Home prices up 33.2% and purchasing power of US Dollar down -15.4% under Biden.
And like magic, Biden made $11,400 disappear from household income to pay for Bidenomics.
Median home prices are up a whopping 20% under Biden and his signature Bidenomics, growing the economy from the inside-out (?) instead of top-down. Excuse me Joe, Bidenomics is pure top-down Soviet-style economic planning. Markets be damned! The end result? Housing is far more expensive under Biden as are down payments.
If we look at year-over-year (YoY), we can see the burst of Covid-related spending and M2 Money growth (green line) that surged in 2020/2021. And rising home prices followed shortly thereafter. But as M2 Money growth slows, median home price growth declined into negative growth. The only factor that is positive is real hourly compensation (red line). But that is barely above 0%.

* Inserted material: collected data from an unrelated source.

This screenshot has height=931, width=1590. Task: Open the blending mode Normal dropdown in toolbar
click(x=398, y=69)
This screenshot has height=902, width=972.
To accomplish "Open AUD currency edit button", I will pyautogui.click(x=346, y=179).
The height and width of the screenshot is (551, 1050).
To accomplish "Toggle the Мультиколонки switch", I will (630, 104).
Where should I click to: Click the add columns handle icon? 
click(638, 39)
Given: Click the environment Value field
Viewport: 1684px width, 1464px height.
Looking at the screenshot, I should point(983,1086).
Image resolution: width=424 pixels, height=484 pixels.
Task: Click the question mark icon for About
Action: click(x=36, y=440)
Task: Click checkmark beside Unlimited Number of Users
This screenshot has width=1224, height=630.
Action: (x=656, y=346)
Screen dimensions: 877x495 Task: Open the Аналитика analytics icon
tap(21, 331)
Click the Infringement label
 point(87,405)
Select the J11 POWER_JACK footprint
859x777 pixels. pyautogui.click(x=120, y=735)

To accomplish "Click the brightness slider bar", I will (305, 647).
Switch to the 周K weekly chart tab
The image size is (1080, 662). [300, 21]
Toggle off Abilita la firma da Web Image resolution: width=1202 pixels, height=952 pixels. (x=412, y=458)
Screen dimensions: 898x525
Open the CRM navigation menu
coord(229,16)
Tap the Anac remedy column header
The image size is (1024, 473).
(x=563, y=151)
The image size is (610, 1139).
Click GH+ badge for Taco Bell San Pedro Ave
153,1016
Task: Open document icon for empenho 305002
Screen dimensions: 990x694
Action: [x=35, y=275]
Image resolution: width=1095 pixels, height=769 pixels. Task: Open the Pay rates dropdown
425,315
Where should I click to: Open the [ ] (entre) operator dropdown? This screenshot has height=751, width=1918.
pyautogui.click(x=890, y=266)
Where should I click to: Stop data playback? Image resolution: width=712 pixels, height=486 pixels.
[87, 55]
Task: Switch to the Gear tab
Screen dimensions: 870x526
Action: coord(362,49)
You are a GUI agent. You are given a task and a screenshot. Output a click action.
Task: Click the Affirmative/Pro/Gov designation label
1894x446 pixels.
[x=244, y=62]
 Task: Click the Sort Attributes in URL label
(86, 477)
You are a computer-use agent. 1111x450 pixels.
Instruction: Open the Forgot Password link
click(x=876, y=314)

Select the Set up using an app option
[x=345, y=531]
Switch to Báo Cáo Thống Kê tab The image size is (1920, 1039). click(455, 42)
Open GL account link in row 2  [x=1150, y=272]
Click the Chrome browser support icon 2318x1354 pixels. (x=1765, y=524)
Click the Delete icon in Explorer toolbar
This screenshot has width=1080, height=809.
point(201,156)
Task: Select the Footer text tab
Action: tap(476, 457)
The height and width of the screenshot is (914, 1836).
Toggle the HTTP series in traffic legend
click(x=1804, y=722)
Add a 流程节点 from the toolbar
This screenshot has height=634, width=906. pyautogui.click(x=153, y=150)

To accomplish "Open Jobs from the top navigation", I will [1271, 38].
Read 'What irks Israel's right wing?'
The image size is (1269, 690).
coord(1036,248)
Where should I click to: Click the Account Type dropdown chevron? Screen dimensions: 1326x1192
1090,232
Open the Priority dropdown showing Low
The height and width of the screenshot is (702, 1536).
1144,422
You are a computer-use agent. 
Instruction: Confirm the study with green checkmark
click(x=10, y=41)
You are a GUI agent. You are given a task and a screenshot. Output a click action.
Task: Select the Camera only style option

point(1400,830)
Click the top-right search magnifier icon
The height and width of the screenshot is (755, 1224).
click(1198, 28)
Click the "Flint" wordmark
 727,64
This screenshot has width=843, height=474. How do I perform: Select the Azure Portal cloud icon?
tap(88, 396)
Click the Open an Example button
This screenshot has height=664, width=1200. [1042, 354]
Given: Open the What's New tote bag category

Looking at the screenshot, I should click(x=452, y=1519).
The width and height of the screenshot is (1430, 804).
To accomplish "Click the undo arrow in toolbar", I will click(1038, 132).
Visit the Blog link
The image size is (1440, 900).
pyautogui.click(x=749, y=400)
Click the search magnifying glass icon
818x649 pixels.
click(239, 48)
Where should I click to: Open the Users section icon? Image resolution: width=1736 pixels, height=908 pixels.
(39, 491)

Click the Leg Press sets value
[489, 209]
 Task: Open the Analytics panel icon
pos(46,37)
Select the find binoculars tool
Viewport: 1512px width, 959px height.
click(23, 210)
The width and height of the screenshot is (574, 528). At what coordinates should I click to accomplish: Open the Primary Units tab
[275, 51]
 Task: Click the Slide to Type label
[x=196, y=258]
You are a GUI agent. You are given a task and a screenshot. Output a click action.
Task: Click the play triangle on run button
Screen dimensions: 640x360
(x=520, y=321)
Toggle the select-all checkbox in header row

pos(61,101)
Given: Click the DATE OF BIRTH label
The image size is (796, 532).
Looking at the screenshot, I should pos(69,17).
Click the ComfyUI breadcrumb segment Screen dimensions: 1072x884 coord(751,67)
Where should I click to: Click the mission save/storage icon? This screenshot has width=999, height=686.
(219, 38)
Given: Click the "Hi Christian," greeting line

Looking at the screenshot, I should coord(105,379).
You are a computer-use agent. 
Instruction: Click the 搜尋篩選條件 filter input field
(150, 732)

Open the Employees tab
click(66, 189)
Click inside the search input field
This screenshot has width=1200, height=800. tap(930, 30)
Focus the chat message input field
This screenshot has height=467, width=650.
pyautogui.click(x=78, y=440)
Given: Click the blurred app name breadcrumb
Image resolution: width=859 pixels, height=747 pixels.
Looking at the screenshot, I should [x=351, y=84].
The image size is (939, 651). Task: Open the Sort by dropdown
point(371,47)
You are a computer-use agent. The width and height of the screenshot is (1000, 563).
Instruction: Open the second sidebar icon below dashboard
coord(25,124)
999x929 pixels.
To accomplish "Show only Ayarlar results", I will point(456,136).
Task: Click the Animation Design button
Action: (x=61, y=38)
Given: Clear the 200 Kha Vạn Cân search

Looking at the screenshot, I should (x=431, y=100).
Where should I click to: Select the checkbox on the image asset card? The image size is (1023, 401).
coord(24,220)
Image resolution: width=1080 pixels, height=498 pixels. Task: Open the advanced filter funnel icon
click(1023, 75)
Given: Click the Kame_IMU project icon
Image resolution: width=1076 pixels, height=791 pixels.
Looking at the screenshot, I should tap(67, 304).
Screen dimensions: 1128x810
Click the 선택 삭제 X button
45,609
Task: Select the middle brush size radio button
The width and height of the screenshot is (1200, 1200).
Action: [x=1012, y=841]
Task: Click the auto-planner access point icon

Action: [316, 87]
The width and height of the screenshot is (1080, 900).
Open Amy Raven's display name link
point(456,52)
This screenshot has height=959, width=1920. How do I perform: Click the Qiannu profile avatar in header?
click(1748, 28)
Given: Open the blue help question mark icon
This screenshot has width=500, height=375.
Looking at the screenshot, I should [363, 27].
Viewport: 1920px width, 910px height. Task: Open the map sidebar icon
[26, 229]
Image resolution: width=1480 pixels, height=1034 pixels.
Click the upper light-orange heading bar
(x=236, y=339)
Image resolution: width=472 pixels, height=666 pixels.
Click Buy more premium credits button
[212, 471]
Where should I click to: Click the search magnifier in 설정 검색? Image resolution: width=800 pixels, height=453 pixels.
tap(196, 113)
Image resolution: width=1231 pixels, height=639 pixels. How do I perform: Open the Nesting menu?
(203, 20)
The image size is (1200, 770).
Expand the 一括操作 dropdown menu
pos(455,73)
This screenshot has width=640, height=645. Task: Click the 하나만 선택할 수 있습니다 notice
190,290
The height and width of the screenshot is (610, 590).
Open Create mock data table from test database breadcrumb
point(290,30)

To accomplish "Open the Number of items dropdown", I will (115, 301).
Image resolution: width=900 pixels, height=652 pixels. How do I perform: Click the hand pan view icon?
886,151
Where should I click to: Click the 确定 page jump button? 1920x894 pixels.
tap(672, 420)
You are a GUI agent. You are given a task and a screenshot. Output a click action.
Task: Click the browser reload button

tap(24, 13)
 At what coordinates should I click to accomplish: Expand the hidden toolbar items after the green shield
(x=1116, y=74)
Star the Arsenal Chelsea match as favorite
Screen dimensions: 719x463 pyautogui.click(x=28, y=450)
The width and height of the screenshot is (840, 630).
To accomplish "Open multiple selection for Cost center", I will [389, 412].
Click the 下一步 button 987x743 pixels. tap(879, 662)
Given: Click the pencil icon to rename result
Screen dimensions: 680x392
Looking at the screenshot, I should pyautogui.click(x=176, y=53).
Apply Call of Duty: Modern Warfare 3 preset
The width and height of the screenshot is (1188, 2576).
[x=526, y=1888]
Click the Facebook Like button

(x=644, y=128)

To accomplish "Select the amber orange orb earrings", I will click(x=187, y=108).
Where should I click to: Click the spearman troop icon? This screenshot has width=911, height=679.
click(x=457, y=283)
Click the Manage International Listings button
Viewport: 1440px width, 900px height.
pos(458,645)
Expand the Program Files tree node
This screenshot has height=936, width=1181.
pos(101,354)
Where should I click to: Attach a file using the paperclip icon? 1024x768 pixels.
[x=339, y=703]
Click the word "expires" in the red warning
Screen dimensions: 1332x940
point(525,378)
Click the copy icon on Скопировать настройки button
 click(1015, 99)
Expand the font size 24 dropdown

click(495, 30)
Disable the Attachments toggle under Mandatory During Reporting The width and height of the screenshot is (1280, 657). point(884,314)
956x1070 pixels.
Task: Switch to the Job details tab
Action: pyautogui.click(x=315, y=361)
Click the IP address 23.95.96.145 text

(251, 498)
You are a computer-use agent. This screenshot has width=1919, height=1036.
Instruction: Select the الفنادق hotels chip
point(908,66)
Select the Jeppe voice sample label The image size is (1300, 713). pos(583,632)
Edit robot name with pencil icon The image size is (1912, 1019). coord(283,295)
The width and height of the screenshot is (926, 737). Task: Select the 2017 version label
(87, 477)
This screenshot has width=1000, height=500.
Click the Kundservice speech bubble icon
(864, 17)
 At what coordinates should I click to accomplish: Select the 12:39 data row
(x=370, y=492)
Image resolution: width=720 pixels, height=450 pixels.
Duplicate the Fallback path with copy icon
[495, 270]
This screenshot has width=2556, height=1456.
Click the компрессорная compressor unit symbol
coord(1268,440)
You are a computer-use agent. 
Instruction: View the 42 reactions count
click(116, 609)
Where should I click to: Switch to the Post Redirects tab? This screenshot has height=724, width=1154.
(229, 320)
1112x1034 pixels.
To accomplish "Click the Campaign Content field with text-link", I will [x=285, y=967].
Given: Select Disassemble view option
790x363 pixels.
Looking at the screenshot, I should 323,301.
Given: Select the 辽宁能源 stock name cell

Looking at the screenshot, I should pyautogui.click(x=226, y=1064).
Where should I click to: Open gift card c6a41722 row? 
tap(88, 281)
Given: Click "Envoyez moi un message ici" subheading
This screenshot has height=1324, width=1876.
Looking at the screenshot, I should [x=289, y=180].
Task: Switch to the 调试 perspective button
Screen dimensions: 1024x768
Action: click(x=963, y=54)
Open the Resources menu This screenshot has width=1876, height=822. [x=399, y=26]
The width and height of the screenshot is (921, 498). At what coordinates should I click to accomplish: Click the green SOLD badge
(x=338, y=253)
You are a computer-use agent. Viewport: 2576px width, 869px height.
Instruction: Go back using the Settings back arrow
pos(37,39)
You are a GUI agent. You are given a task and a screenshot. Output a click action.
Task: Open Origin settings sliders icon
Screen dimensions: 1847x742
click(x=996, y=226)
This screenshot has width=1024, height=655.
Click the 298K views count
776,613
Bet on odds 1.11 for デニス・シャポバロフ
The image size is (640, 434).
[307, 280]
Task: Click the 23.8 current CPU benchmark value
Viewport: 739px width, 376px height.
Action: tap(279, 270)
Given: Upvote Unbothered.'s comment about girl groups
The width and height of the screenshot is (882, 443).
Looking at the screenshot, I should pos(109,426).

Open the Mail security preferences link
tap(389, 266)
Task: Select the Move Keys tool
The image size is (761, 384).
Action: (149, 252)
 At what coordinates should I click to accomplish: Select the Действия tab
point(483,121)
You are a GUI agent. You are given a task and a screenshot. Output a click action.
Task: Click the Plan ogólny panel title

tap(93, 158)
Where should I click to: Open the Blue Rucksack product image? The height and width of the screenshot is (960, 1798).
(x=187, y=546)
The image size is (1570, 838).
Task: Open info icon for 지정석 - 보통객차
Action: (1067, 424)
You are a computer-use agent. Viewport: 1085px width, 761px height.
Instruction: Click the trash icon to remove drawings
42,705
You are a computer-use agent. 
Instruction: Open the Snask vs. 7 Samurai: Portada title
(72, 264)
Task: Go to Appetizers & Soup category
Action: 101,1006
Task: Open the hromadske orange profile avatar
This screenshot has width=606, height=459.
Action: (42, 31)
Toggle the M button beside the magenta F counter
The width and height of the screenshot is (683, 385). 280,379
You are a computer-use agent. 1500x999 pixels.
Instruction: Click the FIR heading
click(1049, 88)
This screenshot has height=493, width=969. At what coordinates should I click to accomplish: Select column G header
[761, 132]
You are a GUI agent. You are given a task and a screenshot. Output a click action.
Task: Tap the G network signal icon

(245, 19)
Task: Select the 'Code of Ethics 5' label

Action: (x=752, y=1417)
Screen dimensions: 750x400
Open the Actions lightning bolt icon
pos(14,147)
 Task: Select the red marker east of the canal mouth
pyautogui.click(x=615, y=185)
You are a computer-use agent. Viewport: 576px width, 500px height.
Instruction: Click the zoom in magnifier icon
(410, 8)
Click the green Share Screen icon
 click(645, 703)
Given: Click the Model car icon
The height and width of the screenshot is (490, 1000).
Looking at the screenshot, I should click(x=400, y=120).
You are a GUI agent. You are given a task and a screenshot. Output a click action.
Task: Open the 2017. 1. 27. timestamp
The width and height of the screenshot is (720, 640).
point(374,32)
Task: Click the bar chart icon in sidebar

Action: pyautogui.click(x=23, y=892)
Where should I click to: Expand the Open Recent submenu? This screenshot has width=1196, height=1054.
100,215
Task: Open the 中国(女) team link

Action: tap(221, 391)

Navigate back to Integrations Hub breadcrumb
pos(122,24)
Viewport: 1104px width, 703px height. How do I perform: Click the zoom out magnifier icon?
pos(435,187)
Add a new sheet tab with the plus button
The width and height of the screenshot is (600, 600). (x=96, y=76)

If we look at The Fed’s balance sheet surge (much like a storm surge), you can see the 2020/2021 overreaction to Covid and the various government shutdowns (along with school shutdowns).
The problem is that The Fed is shrinking their balance sheet like Biden shuffles. Maybe The Fed is following Biden’s lead: slow walking, incoherent messaging. And with the Fed storm surge of 2020/2021, Case-Shiller national home price index is up 33.2% under Bidenomics. Good luck with that down payment if you are renting and want to become a homeowner.
Pending home sales crash is showing why government usually fails to deliver sensible outcomes.
After all, Biden (and his overlord Obama) are truly addicted to gov solutions. Which means they are doomed to fail, as most government policies do.
Unrealized losses on securities held by US banks exploded by 22% in the third quarter.
Of course, unrealized losses don’t really matter — until they do.
This is yet more evidence that the financial crisis that kicked off last March continues to bubble under the surface.
Unrealized losses, primarily on US Treasuries and mortgage-backed securities rose by $126 billion in Q3 and now total $684 billion, according to the FDIC’s quarterly bank data release.
Current unrealized losses are only slightly below the record set in the third quarter of 2022. This reflects the fact that the FDIC took over three failed banks earlier his year and ate their unrealized losses when it sold the banks’ assets, thus wiping them from the books.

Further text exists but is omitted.